Seeds of happiness: How retirement developers help gardeners to flourish

Seeds of happiness: How retirement developers help gardeners to flourish 

Perhaps it is time for another Dig for Victory campaign to grow more food for the nation: despite well-stocked supermarkets, Britain is only ever a few days away from running out of food.

The matter, highlighted in the Commons last week, comes in the wake of warnings by the National Farmers’ Union that self sufficiency in such fresh foods as fruit and vegetables is falling off a cliff. 

While the young are being urged to go back to the land and get involved with farming, older people often need no such encouragement. Many of those born before and during the Second World War have not lost their enthusiasm for growing their own as the nation’s allotments show.

The average age of so-called "lotties" is 64 and they show no signs of giving up their rights to a "bit of earth" as was seen when Eric Pickles tried to abolish the duty of councils to supply allotment land. 

The Government has now backed away from that plan following a well fought campaign. Indeed, the general demand for allotments is rising again and now even retirement developers are beginning to heed the call so that people moving out of homes with large gardens do not have to forgo the pleasure of growing their plants and vegetables.

Awareness of the economic and health benefits of growing your own food is only one aspect of the story; the social side of gardening and garden clubs has long been recognised. At Audley Clevedon, near Ilkley in West Yorkshire, 12 new allotment beds have just been built, with some raised to ease accessibility.

Nick Sanderson, chief executive of the company which specialises in luxury retirement villages, said that people often look forward to fulfilling delayed dreams and embracing new challenges after they leave work.

"Our research shows that a huge number of people in the UK population enjoy gardening so it is no surprise that this passion is shared by the owners in our villages. At Inglewood House, opened last summer, residents will be able to cultivate plants and flowers and grow vegetables on land that was previously used for similar means by the De La Salle monks who lived there."

Six of Audley’s villages, now scattered across the UK and often surrounding beautiful and historic manor houses, have established gardening clubs which look after plants in the village grounds. They also provide an opportunity for owners to help encourage and protect wildlife. Audley Clevedon has also won the Ilkley In Bloom award for the past two years thanks to the beautiful tubs and hanging baskets that the owners create, as well as the grounds themselves.

Age seems to be no barrier to the green-fingered residents.
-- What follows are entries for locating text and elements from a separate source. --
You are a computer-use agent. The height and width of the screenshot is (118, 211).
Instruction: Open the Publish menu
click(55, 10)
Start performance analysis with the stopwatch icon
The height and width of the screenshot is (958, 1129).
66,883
Colin Lawton, 87, who lives in Audley Clevedon, helps the gardeners maintain the lawns using a drive on tractor which makes the job fun and manageable for him.

"When I retired 20 years ago, my wife and I acquired a much neglected garden in South West France. The restoration and development of the four acres at Lous Rouquets, as it was known, used much of my energy during our annual six-month residence there," he says.

"So I was delighted to find that I was by no means cut off from gardening at Audley Clevedon. "It is a great joy to be able to make some contribution to keeping the estate in splendid condition while continuing to enjoy the outdoor life and the exercise that entails." Nick Sanderson added: "The retirement village model promotes independence and allows individuals to be as active and engaged as they wish with a host of activities available at each site.

"At our villages we are proud to boast of our gardening clubs as well as pilates, yoga and zumba classes among a range of other activities. Today’s generation of retirees are not content to sit back on the sidelines of society and want to remain active and enjoy their retirement fully."

A gardening club has just been launched at West Hall, in Surrey, a care home run by not-for-profit Anchor, a provider of housing and care to older people which has rented and leasehold retirement properties, dementia care homes and retirement villages.

West Hall resident Eileen Sampson, 91, has mild dementia but spending time planting and weeding with staff has helped her cope with the condition. Wellbeing manager Helen Stevens, launched the home’s gardening club so that other residents could join in. "The club has been a huge success," she says. "Many residents and their families enjoy spending time outdoors and seeing the fruits of their labour now that harvest season is on us. We are picking and serving our vegetables in the bistro here at West Hall."

The team also takes trips to a garden centre to buy seeds and other necessities for the raised beds that have been built.

"I have planted carrots, broccoli, cucumber and peppers among other seeds," says Eileen, "it helps me overcome my problems."